The main difference between chinups/pullups is the types of grip that are being used.
- Chin ups use a close underhand grip with the palms facing inwards
- Pull ups use an wide overhand grip, with the palms facing outwards
Pull ups are considered the most beneficial for working the back, and by adjusting your grip to a wider one, one that is wider than shoulder width, you can even target the different areas of the back.
Chin ups target the lower lats but they also work the biceps due to the close underhand grip.
Chin ups are considered a great example of a compound exercise as they work both the arms, and the back at the same time, so for that reason here’s a look at how they’re performed.
- Grab a chinning bar with a underhand grip closer than shoulder width apart, and make sure that your palms are facing towards your body.
- Fully extend both of your arms whilst maintaining the grip on the bar, and stick your chest out slightly, and keep your body perfectly straight. Keep your body as straight as you possibly can, as this can help to really bring the biceps into play.
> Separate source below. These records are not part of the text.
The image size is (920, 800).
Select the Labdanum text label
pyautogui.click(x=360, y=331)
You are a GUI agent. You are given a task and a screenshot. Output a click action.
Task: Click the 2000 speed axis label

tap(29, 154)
- Exhale and slowly pull your entire body up off the ground until your head is just higher than level with the chinning bar. Really focus on making your biceps do the work with this exercise and avoid rocking your body to gain momentum. You should make sure that your forearms are doing no other work than simply holding the weight of the bar as you pull yourself up.
- At the top of the movement, squeeze and contract the biceps and the back for a second or two, and then slowly lower yourself back down to the starting position until your arms are fully extended once more.
- Repeat for as many repetitions as required.
- By the end of the exercise your biceps and your back should both feel tight and pumped as nutrient rich blood should now have rushed into them.